Below are the entries. Transcribe exactly the lines from the one with "The height and width of the screenshot is (600, 800)." through the one with "Click the words", ends included, and leave out all others.

## Saved entries
=== Section Start ===

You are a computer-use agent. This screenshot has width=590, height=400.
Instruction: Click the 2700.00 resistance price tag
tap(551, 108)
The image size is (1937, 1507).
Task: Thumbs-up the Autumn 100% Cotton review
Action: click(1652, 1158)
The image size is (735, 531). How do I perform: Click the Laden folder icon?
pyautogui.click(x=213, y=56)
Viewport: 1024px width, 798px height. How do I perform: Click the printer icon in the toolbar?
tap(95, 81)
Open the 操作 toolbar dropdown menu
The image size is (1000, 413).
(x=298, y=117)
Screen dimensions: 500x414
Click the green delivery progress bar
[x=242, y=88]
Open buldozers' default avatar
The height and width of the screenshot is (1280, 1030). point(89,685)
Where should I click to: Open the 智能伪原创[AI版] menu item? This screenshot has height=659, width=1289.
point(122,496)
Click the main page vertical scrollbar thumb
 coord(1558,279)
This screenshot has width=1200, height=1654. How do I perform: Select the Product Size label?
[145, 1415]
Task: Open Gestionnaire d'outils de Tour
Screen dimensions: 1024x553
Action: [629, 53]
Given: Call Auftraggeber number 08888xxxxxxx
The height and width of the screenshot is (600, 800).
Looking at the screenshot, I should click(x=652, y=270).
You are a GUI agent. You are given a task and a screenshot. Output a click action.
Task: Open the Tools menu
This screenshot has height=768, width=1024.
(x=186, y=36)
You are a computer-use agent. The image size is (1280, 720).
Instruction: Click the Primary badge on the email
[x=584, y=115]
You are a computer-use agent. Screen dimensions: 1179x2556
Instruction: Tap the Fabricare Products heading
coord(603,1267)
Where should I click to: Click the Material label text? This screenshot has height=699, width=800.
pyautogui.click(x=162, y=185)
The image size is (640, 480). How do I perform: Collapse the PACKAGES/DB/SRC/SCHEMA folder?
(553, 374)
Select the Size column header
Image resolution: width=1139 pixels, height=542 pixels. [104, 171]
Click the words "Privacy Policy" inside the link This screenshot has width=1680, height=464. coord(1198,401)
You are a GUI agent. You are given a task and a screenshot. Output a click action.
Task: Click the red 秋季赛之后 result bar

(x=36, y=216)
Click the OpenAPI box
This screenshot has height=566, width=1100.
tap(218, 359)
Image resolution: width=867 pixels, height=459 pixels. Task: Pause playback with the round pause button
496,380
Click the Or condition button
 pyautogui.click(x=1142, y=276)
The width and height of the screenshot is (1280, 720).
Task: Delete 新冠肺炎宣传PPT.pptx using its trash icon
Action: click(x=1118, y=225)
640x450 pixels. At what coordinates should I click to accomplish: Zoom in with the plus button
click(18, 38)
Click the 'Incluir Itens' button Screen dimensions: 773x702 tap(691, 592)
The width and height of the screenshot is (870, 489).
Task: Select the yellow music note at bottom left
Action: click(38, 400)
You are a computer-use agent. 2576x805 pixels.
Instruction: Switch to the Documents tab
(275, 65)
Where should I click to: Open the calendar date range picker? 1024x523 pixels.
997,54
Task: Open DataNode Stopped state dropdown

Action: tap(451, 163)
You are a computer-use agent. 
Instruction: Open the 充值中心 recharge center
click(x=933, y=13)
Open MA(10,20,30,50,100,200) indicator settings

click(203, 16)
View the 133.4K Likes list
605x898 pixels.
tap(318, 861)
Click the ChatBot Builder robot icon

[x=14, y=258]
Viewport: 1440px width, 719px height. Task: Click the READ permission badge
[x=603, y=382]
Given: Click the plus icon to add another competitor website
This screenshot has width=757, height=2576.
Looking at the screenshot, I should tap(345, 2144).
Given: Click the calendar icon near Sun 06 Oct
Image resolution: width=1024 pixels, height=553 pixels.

=== Section End ===

## FINISHED TASK
The height and width of the screenshot is (600, 800).
Looking at the screenshot, I should click(x=652, y=270).
You are a GUI agent. You are given a task and a screenshot. Output a click action.
Task: Open the Tools menu
This screenshot has height=768, width=1024.
(x=186, y=36)
You are a computer-use agent. The image size is (1280, 720).
Instruction: Click the Primary badge on the email
[x=584, y=115]
You are a computer-use agent. Screen dimensions: 1179x2556
Instruction: Tap the Fabricare Products heading
coord(603,1267)
Where should I click to: Click the Material label text? This screenshot has height=699, width=800.
pyautogui.click(x=162, y=185)
The image size is (640, 480). How do I perform: Collapse the PACKAGES/DB/SRC/SCHEMA folder?
(553, 374)
Select the Size column header
Image resolution: width=1139 pixels, height=542 pixels. [104, 171]
Click the words "Privacy Policy" inside the link This screenshot has width=1680, height=464. coord(1198,401)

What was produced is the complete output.